▸ **Selected excerpt**
****************************************

# A Giant weekend



## darwinosx (Oct 12, 2010)

This guys blog is pretty hilarious. I recommend subscribing. He is talking about his team getting Giant bikes and how his Giant cross bike riders better than his Specialized Venge.

A Giant weekend « Cycling in the South Bay

SEARCH: 
Cycling in the South Bay
Quote of the Day: "Just downshift."

ABOUT
PALMARES
SOUTH BAY RIDES
TOP 10 CLIMBS ON THE PALOS VERDES PENINSULA
A Giant weekend

January 28, 2013 § 30 Comments

Tink came out of the gate hot at the PCK[e]RR, won her first road race of 2013, and gave SPY Liv-Giant its first win of the year.

Which was nice.

Josh Alverson came out smoking the next day at the Meatball crit and won the Cat 3 wankfest in a 7-lap solo break.

Which was nice.

Cannonball Gadhia, propelled into the final 500 meters by the SPY-Giant-RIDE blue train, was launched to victory in the old gentlemen’s tender prostate 45+ category of the Meatball crit.

Which was nice.

Erik the Red, Walshie, Stephen Davis, MMX, Alan Flores, Roald Dahl, Logan Fiedler, and Brian Zink all nailed down high finishing spots in PUCKERR and Meatball.

Which was nice.

And then, at the team meeting on Friday night, much swag was handed out to the liver-spotted and grizzled pro masters racers, each of whom received his new shades and fancy socks and knit caps and other cool goodies with sweaty, grasping palms.

Which was nicest of all, perhaps.

Unntil we sat down on Saturday night for a lecture from Perry Kramer about “Why Your Giant Bicycle is So Kick Ass.”

****************************************

▸ **Available data**
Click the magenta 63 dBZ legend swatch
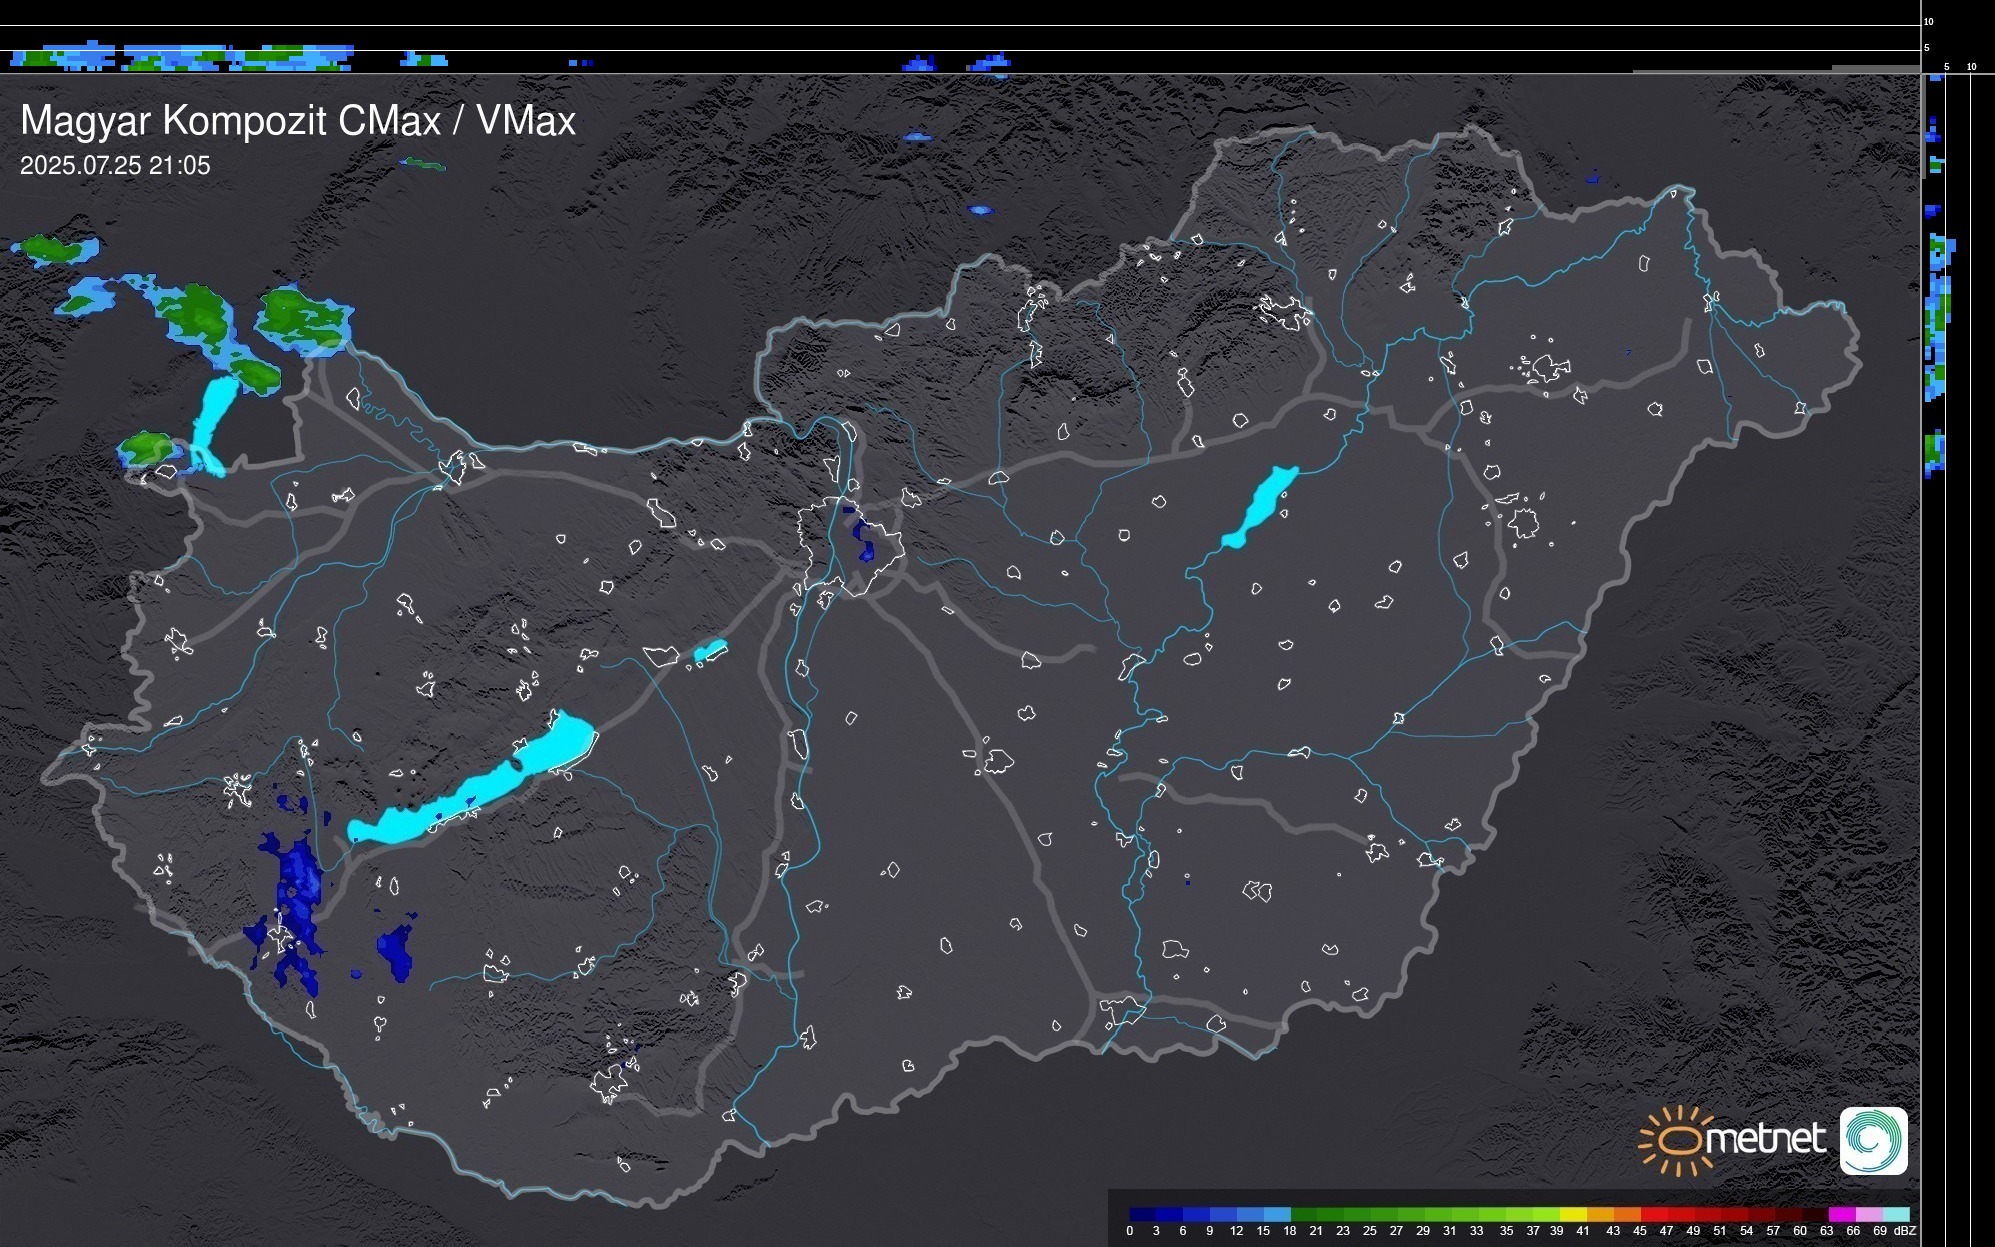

****************************************

▸ **Tasks and exercises**
1. Answer these about the cycling thread:
(a) Which team got its first win of the year when Tink won?
(b) How many laps long was Josh Alverson's solo break at the Meatball crit?
(c) Who gave the Saturday night lecture?
2. Please write the next part of the cycling thread, picking up after its last sentence.

▸ **Exercise results**
1.
(a) SPY Liv-Giant
(b) 7 laps
(c) Perry Kramer

2.
There is no “I” in TEAM

However, if you add an “e,” there’s most definitely an “Eat me.” And truth be told, for years and years and years, my attitude towards carbon bicycle frames has been just that: “Eat me.”

So when I learned that Giant would be the new gorilla sponsor for the team’s bicycles, I shrugged. “Great. Another nameless Taiwanese manufacturer with no soul, cranking out machine-made bikes at a rate of 1,000 per hour.”

Having ridden Specialized for the last four years, I’d given up on the Eurocentric, hand-crafted mythology that used to accompany bicycles when they were made from Columbus tubing, by hand, in some Italian or Belgian village. I’d accepted that the future of cycling was nameless, interchangeable, soulless, plastic knockoffs made by assembly line workers pushing “start” and “stop” buttons on the Carbon Frame Goop-a-tron: Lighter, faster, stiffer, more aerodynamic…but spiritually dead.

And after experiencing the superiority of the carbon frame over steel, I’d made peace with the trade-off. Carbon frame isn’t more soulful. But it is mo bettah.

You may be wrong (but you may be right)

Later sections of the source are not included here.